WHAT YOU NEED TO DO:
**1)** Summarize the thread about gold-bearing scrap in two sentences.
**2)** In the thread about gold-bearing scrap, shorten the paragraph that begins "I've been watching that thread very closely" while keeping its main facts.
**3)** According to anachronism in the thread about gold-bearing scrap, what is the best way to get the gold from this product?

# Gold bearing scrap for sale or processing.



## Mcnew32(Ag) (Sep 16, 2016)

Hey is some pictures of the scrap I have sorted and just do not have the equipment to process. The filters need run through a hammer mill to get the metal top off. The rest will be processed in a sulphuric acid cell which I do not have currently. I will have weights uploaded later this afternoon. If anyone is interest in processing or buying the scrap from me please message me. Thank you.


----------



## anachronism (Sep 16, 2016)

If I may offer some advice. 

Find a member who is comfortable and proficient in cyanide leaching and send it to them to toll refine. That's the best way to get your gold from this product.


----------



## Topher_osAUrus (Sep 16, 2016)

There are a couple members set up for CN that I can think of off-top, but, there are more people using the "eco-goldex" now...which may also be a viable candidate.
Or, of course, the reverse-electro cell may be a more readily availble service from more members.


----------



## anachronism (Sep 16, 2016)

Topher_osAUrus said:


> There are a couple members set up for CN that I can think of off-top, but, there are more people using the "eco-goldex" now...which may also be a viable candidate.
> Or, of course, the reverse-electro cell may be a more readily availble service from more members.



Topher please read the eco-goldex thread carefully. It's cyanide leaching pure and simple.


----------



## Topher_osAUrus (Sep 16, 2016)

I've been watching that thread very closely, as I want to implement that method after I get setup for it properly. I am very well aware of the fact that it is a cyanide. But its a more "user friendly"(if you want to call it that) and it seems more people are using it than traditional cyanide methods. Especially since it can be freely ordered online.

I was simply stating it for the OP, in case he had not been up to date on it. There are some people here on the forum that don't check for new posts multiple times a day. Although, the vast majority, like you and I, do.
(maybe not multiple times a day, but at least once..?)

PROVIDED INFORMATION:
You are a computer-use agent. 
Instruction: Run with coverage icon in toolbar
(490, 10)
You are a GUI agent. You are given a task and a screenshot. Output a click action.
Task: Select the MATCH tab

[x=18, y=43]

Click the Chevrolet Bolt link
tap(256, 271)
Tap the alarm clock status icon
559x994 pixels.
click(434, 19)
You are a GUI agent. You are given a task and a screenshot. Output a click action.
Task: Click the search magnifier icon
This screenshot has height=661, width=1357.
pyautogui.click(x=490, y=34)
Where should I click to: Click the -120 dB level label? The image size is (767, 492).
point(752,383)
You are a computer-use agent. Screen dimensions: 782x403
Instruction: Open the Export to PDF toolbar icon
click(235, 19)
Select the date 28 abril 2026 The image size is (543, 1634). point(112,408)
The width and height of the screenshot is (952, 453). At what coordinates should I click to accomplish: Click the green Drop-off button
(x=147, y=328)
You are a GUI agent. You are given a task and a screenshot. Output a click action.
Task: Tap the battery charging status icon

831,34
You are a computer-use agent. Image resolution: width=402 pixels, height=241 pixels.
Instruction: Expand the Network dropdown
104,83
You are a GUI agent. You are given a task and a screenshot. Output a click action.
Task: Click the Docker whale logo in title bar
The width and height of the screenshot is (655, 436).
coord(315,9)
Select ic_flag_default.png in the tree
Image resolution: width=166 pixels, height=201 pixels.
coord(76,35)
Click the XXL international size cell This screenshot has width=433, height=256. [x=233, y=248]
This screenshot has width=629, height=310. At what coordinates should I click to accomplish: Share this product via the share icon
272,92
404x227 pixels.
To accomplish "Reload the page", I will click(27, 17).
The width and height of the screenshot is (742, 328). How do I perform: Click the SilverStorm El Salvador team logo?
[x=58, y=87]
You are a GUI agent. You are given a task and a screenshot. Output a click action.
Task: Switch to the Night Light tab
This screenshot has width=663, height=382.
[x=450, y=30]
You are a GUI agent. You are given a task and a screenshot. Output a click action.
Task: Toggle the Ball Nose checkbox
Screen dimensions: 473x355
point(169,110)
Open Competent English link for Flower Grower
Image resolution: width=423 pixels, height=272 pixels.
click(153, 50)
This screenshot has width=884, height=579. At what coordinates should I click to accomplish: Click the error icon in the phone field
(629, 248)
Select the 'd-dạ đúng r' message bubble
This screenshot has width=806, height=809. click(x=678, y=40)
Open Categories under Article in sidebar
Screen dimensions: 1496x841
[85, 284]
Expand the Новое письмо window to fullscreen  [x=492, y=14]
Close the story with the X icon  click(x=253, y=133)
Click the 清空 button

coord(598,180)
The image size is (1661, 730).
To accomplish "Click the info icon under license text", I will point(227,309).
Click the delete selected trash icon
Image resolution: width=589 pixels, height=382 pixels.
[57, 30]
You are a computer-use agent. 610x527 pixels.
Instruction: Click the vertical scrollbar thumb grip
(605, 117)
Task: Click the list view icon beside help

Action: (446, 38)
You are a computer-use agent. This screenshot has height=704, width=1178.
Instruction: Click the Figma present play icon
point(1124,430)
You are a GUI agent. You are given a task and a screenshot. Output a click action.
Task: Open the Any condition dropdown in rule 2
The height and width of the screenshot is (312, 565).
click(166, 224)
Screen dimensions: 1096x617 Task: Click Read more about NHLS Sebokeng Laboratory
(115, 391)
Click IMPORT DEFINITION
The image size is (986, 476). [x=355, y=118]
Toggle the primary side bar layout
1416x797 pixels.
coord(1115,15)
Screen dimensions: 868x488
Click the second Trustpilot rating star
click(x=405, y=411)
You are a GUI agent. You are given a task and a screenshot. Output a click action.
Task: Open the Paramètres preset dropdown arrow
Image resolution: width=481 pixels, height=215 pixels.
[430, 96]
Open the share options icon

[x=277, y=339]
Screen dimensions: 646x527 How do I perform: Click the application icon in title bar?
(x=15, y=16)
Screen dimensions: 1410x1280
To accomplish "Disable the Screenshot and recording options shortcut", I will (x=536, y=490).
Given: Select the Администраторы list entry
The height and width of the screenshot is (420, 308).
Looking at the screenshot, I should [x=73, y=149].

SOLVED TASKS:
**1)** A forum member shares sorted gold-bearing scrap that the poster lacks the equipment to process and invites offers to buy or process it. Replies recommend sending it to a member proficient in cyanide leaching for toll refining, suggest the "eco-goldex" method or a reverse-electro service as alternatives, and point out that eco-goldex is itself cyanide leaching.

**2)** The poster has followed the eco-goldex thread closely and plans to use the method once properly set up, knowing it is a cyanide. It seems more "user friendly" and more widely used than traditional cyanide methods, especially because it can be ordered freely online.

**3)** Send it to a member who is comfortable and proficient in cyanide leaching to toll refine.